Right now, he’s both. “How’s that blister on your foot?”
“What blister?”
“The one you were complaining about like a baby yesterday.”
“I was not,” he defends with a laugh.
“Were, too. It’s probably bleeding into your sock right now. Give me your foot.”
I grab for his boot, and he kicks my thigh. “I can take off my own boot.”
A heavy sigh accompanies the rolling of my eyes, and I shove him in the chest. “Lie down and give me your foot.”
“Fine,” he huffs, “if you wanna rub my feet so bad, you can take it off yourself.”
West lies down on his bedroll and shoves his foot in my gut.
“I’m not going to rub your damn foot, princess.
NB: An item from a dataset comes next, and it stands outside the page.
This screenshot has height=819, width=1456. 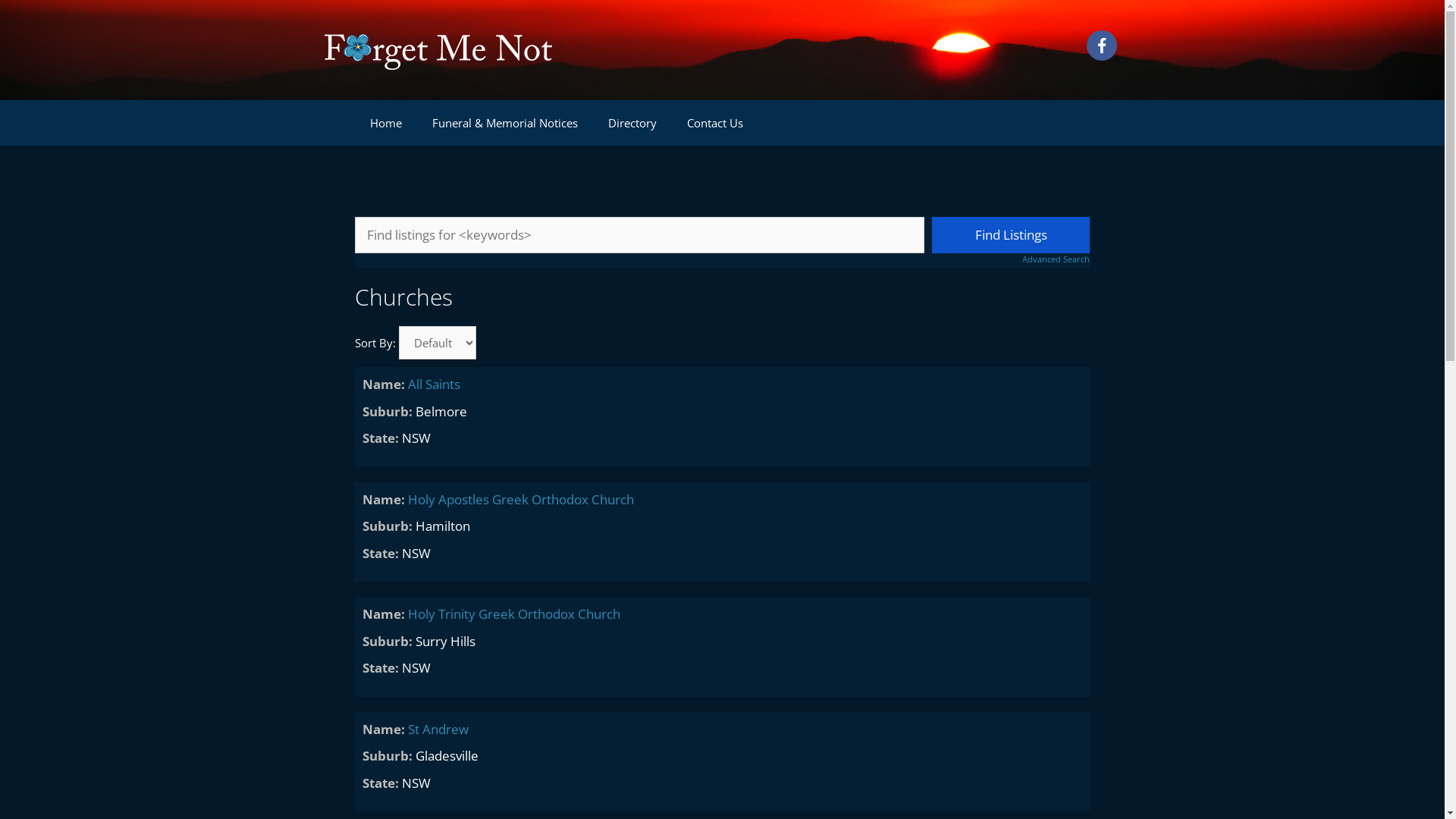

I just don’t want it getting infected when your blister pops.” He huffs again and I have to bite back my grin. Such a tough guy. Such a faker. “You still have that ointment I gave you?”
“Side pocket,” he grunts.
I dig the tube from his ruck. “It’s almost empty. When we get back to base, I’ll get you another one.”
“I can get my own tube, thanks.” He sounds so petulant as I unlace his boot.
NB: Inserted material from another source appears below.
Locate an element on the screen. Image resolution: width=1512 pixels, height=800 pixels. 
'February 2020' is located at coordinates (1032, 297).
“I know you can, but I also know you won’t. Not until the damn blister is infected.” He glares, and I glare right back, peeling his sock from his foot. “Go ahead, tell me I’m wrong.”
“Shut up and rub my foot.”
I have to fight the urge to dig my thumb into the blister, to prove a point, and to shut him up. Then I regret it when I apply the ointment, and he sighs with relief and pleasure. So, I end up rubbing his fucking foot. It isn’t completely terrible.
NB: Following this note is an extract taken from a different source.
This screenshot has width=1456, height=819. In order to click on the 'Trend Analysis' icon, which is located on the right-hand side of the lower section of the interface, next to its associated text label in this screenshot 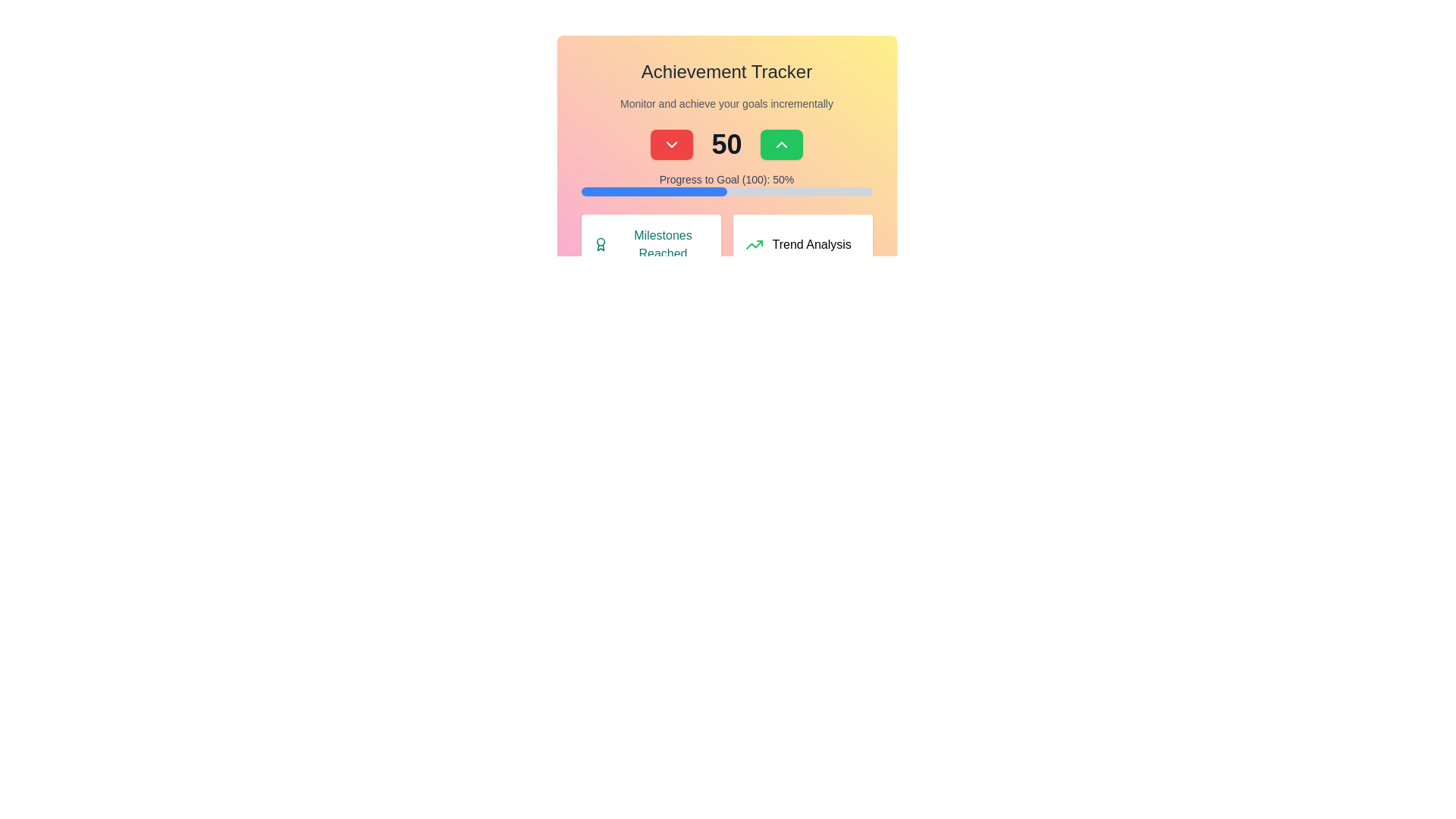, I will do `click(754, 244)`.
As I continue to rub small circles over his heel, he becomes more relaxed, quieter, until I swear he’s fallen asleep. But then his eyes pop open, and a grin spreads across his face.
“You hear that?”
Instantly, I’m on guard, my body tensing for a threat. I still, listening but hearing nothing. He realizes I don’t get it and his grin stretches wider.
“The storm, it stopped.”
He’s right. All I hear is silence. No howling wind. No grains of sand pelting against the walls of the tent. Touching his skin had drugged me into such a deep, hypnotic state I hadn’t even noticed the storm had ceased. West sits up and grabs his boot, and when it’s laced up again, he crawls out of the tent.
“Come on, Nurse Aguilar.”
The plastic crates we sat on earlier are half buried in sand. Tommy, Micah, and Rosie emerge from their tents like turtles poking their heads out of their shells. They kick the sand off the crates and resume their seats.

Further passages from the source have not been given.